» TEXT PROVIDED:
# # # # #

Well, we like to look at Java and hold our noses, but really, Java has
a rubbish type system, regardless of it being static. Now if you were
looking at some Haskell code, you'd see some highly polymorphic stuff
going on thanks to typeclasses. And in the dynamic functional language
corner you'd recognise good Smalltalk practice in Clojure's Protocols.
(They like to say that protocols solve the Expression Problem, but
really, it's multimethods that do that, not protocols.)

If you'd like to see Clojure's protocols in action, this is a nice
demonstration: http://news.ycombinator.com/item?id=3515862

The thing to bear in mind here is that (a) protocols won't surprise
you; they're "this thing responds to this set of messages" just as
you'd expect and (b) they do not pollute the global namespace: you can
add a method to some object _in a scoped manner_.

> SIDENOTE: A really cool example of how powerful object composition is:
> PetitParser by Lukas. For years we have been creating parsers by generating
> code from specifications and suddenly Lukas decides that hey, why not
> instead *compose* a parser from ...objects? It is so obvious in retrospect,
> but the result is a tremendously nicer and more powerful way of constructing
> parsers.

But you realise the irony here, right? That if you google "parser
combinator" you hit all those "non-OO" languages like Haskell (and
then the new kids like Scala and F#). (Yes, yes, 3rd hit's Gilad's
talk. Not surprising.) But then, that in itself isn't terribly
surprising, because not many people get at a deep level that objects
are nothing more than higher order functions that close over

I have a long-running argument with a colleague who says (among other
reasons) that he thinks Smalltalk is rubbish because class-based
systems are rubbish (because of all the issues around inheritance).

# # # # #

» DIRECTIVE 1:
According to the passage on Clojure protocols, what actually solves the Expression Problem?
» DIRECTIVE 2:
Carry on the passage about Clojure protocols and Smalltalk from its last sentence.
The data that comes after this has no connection to the text about Clojure protocols and Smalltalk.

» PROVIDED MATERIAL:
# # # # #

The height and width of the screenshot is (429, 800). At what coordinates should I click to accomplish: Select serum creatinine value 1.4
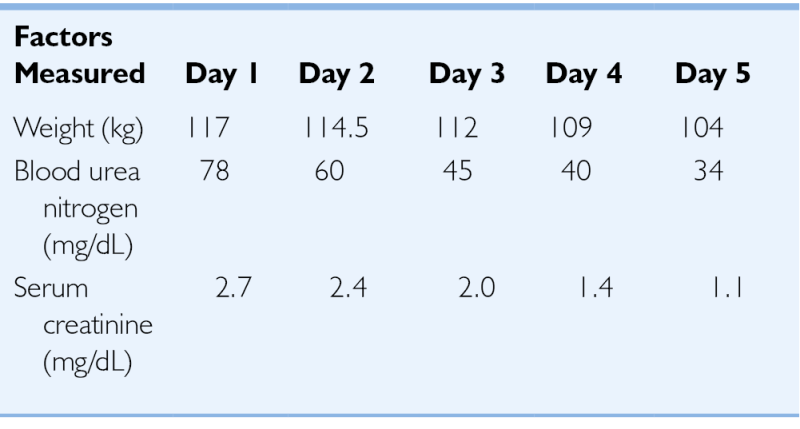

# # # # #

» FINAL ANSWER 1:
Multimethods, not protocols.

» FINAL ANSWER 2:
But, of course, while we happen to use classes all the time, we don't
HAVE to. And, indeed, there are several prototype-based Smalltalk
libraries. Because, at its core, Smalltalk isn't about classes, it's
about objects sending messages to each other.

> You also conclude that while you *can* reuse behaviors and compose behaviors
> using inheritance you are also aware that inheritance creates a life cycle
> *dependency* between classes that you *may* or *may not* want to have. Class
> inheritance is a brittle relation. Thus, even if class A *can* inherit from
> B, you might decide not to - because you anticipate that the development
> lineage will diverge, or perhaps you have no control over A (library? other
> developer? bad code?), and you do not want that dependency. But the up side
> is that sometimes you *really* want that dependency, change superclass and
> bam - affect all subclasses.

Indeed: you should probably only use inheritance if you _have to_.
Exactly because it couples every class in an hierarchy together, and
you can no longer understand a method without understanding how that
method overrides/replaces/is overridden/is replaced in the tree.

> Another obvious benefit of inheritance is of course "documentation
> structure" that you and other developers can understand.

I'm sure we can do much better though. I'm thinking here of "this is a
Stream because it understands <set of standard Stream messages>".


> ...well. Of course, the above was written sloppily and can of course be
> refined or totally shot down. Feel free to do both! :)
> regards, Göran
> PS. Why oh why did Pharo lose the "double click on ? in the class browser to
> see inheritance textually"-mechanism? :)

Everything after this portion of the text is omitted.